<06/07/31> 過失怠慢賠償責任保険
過失怠慢賠償責任保険は、Errors and Omissions Insurance(略してE&O Insuranceと表記することも多い)の訳であり、日本にはあまり馴染みのない言葉(ただし、同種の保険は、賠償責任保険の中で限定的ではあるが取り扱われている)であるが、賠償責任保険が発達している米国においては、かなり以前から取り扱われている保険のようだ。

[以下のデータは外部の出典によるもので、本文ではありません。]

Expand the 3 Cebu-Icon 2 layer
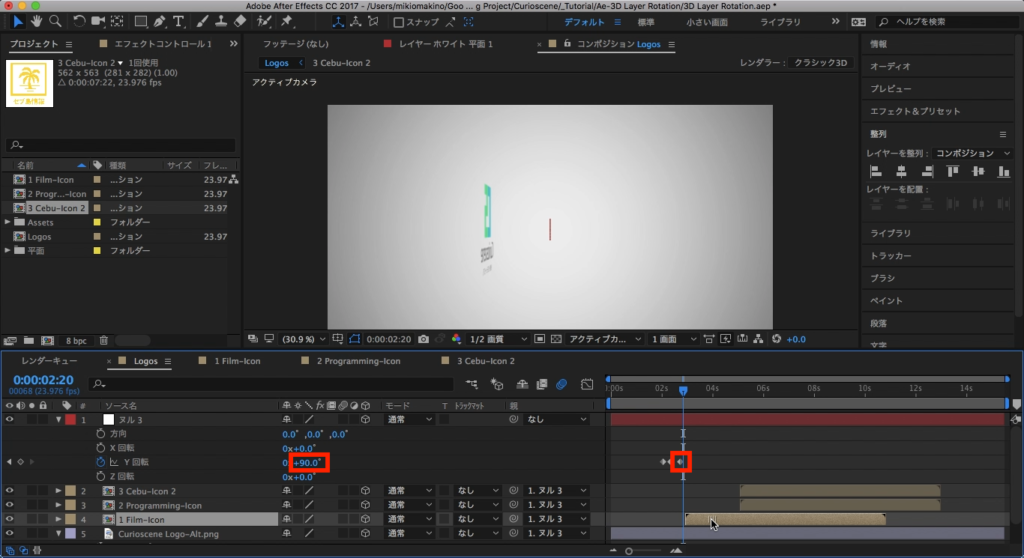1024x558 pixels. pyautogui.click(x=57, y=491)
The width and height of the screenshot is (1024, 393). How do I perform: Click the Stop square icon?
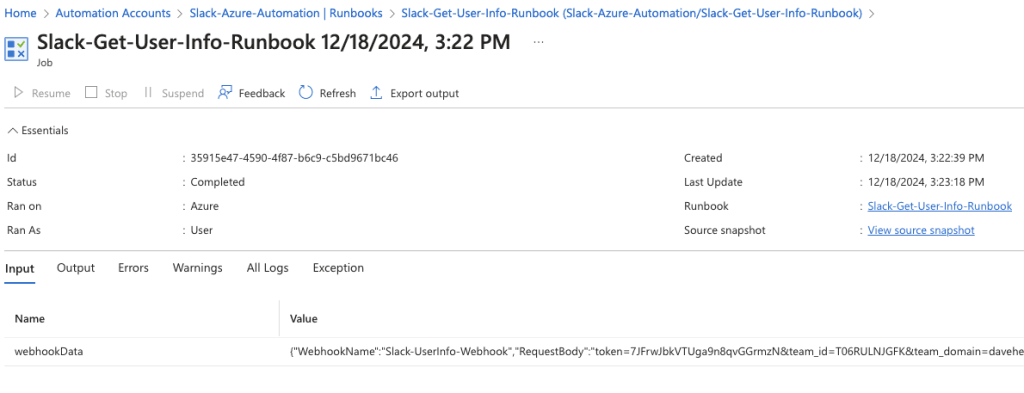click(x=91, y=93)
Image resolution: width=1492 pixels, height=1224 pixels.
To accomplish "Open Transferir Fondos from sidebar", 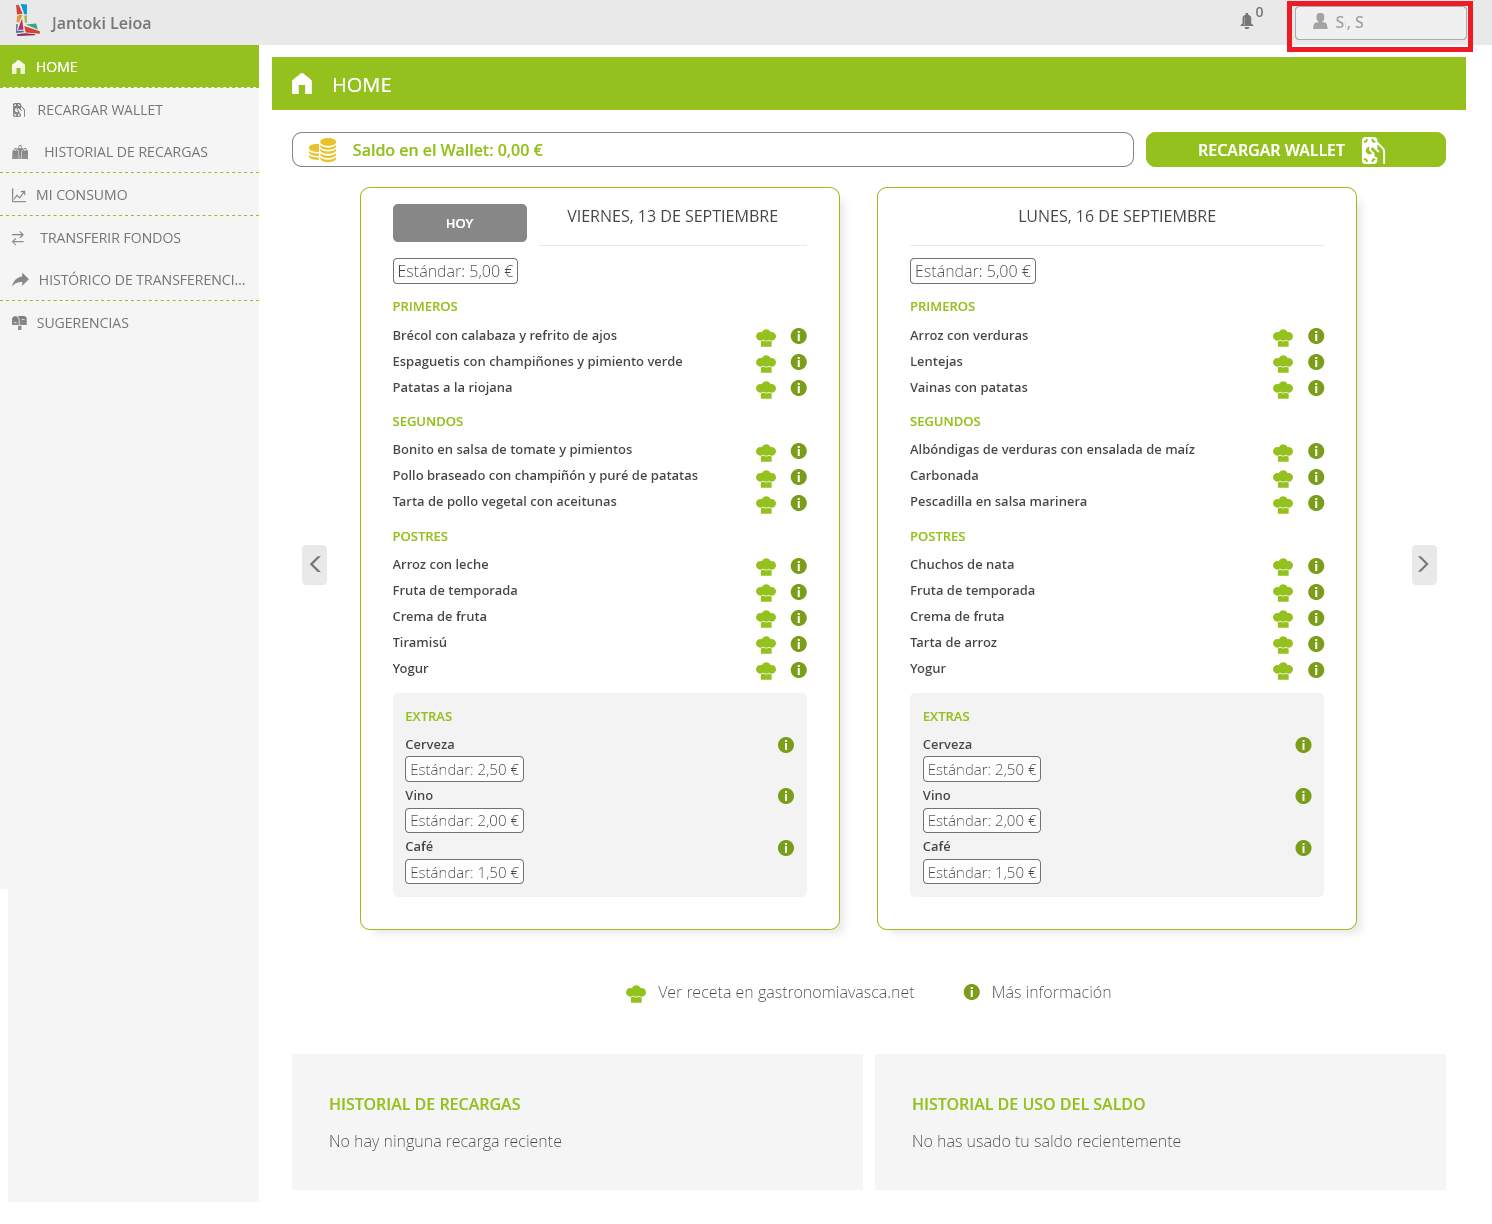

E&O保険とは、被保険者となる企業が、その顧客との間の契約に基づきサービス等を提供する際に、過失・怠慢により顧客に損害を与え、顧客に対して賠償責任が生じた場合にそれを補償する保険である。なお、企業に発生する賠償責任を補償する保険としては、企業用一般賠償責任保険(Commercial General Liability policy)もあるが、この保険では過失・怠慢は補償外となっているために、このE&O保険に別途加入する必要があるとのことである。
この保険は、理論的には顧客との契約に基づいてサービス等の提供を行い、その対価を収受することを生業とする企業であれば、あらゆる企業に対して適用することができるが、現実としてどのような業種の企業をターゲットとしてこの保険が販売されているのか、代表的なものは以下のとおりである。
◆広告業◆出版・印刷業◆放送業◆コンピュータ関連◆各種コンサルティング◆デザイン業◆ファイナンシャルプランナー◆インターネット関連◆投資アドバイス◆不動産業◆Web関連◆信託受託者
ところで、E&Oという言い方のほかに、Professional LiabilityやMalpracticeという言い方もあり、特に医療過誤賠償責任保険(Medical Malpractice Insurance)は、日本でも以前からよく聞き慣れた名前である。歴史的にはおそらく、医師、弁護士、公認会計士、建築士などの学術的な資格を持った専門家に対して、その業務上発生する賠償責任を担保するものとしてProfessional Liability Insuranceがスタートであったが、近年になり社会の高度化に伴って専門家の範囲も大きく拡大し、現在ではE&Oの呼び方の方が一般的になっているようである。